Trecho do texto ▸
Vamos resenhar um texto clássico: o Posfácio do livro Eichmann em Jerusalem: um relato sobre a banalidade do mal, de Hannah Arendt.
Neste pós-escrito, a autora rebate as críticas que sofrera após escrever o seu livro, e reforça questões que já havia sinalizado anteriormente. A primeira defesa de sua integridade intelectual e moral, é afastar qualquer possibilidade de que os judeus podiam ter se defendido contra a Solução Final, o projeto macabro dos nazistas. Acusaram-na de ter dito que os judeus teriam uma espécie de desejo de morrer inconsciente. Nada mais do que falso. Eles - os judeus - não tiveram chances contra a poderosa maquinaria alemã.
A sua obra foi focada no julgamento de Eichmann, “um homem de carne e osso com uma história individual, com um conjunto sempre único de qualidades, peculiaridades, padrões de comportamento e circunstâncias”[1]. Não era seu objetivo falar sobre totalitarismo, II Guerra Mundial, história do povo judeu, antissemitismo. Ela não se propôs justificar nada além do contexto produzido durante o julgamento. Generalizações não poderiam ser imputadas a ela. Qualquer tentativa de atribuir isto à autora seria desonestidade intelectual. No Epílogo, sim, ela foi além do Julgamento, tratando de questões de natureza mais geral.

Seu objetivo ▸
Transcreva na íntegra, sem qualquer alteração, a resenha acima sobre o posfácio do livro de Hannah Arendt.

Dados extraídos ▸
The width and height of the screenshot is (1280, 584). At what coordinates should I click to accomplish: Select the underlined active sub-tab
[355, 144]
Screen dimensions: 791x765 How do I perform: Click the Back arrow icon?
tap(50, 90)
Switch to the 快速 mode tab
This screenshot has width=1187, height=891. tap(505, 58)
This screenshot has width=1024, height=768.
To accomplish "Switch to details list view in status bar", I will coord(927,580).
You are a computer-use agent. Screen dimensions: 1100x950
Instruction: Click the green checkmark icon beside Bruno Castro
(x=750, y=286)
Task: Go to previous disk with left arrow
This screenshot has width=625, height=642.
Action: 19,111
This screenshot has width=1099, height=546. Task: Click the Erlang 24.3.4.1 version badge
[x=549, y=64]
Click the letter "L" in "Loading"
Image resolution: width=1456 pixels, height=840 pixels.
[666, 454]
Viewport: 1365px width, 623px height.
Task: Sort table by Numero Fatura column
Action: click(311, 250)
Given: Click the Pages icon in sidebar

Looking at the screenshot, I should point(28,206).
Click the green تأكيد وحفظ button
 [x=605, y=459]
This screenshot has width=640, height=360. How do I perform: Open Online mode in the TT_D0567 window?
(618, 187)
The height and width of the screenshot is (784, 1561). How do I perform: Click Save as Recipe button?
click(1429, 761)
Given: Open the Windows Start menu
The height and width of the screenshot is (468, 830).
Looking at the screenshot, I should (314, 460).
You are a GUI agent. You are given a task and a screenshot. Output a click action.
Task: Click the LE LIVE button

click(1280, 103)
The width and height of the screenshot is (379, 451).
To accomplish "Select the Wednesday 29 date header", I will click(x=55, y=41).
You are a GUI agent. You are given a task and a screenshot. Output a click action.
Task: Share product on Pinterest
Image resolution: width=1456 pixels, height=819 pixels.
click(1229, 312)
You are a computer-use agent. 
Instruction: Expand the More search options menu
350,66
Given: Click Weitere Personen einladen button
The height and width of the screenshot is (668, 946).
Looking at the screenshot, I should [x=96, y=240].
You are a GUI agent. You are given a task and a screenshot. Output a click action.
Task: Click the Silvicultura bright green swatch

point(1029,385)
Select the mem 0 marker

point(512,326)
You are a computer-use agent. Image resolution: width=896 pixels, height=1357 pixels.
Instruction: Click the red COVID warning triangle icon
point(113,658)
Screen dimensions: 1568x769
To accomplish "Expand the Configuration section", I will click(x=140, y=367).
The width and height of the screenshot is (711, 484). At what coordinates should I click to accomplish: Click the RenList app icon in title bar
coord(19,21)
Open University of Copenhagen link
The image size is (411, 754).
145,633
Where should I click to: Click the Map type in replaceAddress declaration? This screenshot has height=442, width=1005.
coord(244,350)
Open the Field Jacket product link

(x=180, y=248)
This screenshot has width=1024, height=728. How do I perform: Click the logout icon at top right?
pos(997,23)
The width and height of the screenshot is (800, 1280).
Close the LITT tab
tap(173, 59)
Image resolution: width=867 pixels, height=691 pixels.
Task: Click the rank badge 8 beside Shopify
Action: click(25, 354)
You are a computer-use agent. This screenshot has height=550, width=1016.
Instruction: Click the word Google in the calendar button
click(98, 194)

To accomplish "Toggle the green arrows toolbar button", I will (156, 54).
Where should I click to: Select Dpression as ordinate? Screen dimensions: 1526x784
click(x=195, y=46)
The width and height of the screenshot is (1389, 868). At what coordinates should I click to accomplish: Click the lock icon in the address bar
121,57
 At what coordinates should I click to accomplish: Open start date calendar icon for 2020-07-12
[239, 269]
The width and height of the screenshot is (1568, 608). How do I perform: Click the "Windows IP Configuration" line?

Resposta final ▸
Vamos resenhar um texto clássico: o Posfácio do livro Eichmann em Jerusalem: um relato sobre a banalidade do mal, de Hannah Arendt.
Neste pós-escrito, a autora rebate as críticas que sofrera após escrever o seu livro, e reforça questões que já havia sinalizado anteriormente. A primeira defesa de sua integridade intelectual e moral, é afastar qualquer possibilidade de que os judeus podiam ter se defendido contra a Solução Final, o projeto macabro dos nazistas. Acusaram-na de ter dito que os judeus teriam uma espécie de desejo de morrer inconsciente. Nada mais do que falso. Eles - os judeus - não tiveram chances contra a poderosa maquinaria alemã.
A sua obra foi focada no julgamento de Eichmann, “um homem de carne e osso com uma história individual, com um conjunto sempre único de qualidades, peculiaridades, padrões de comportamento e circunstâncias”[1]. Não era seu objetivo falar sobre totalitarismo, II Guerra Mundial, história do povo judeu, antissemitismo. Ela não se propôs justificar nada além do contexto produzido durante o julgamento. Generalizações não poderiam ser imputadas a ela. Qualquer tentativa de atribuir isto à autora seria desonestidade intelectual. No Epílogo, sim, ela foi além do Julgamento, tratando de questões de natureza mais geral.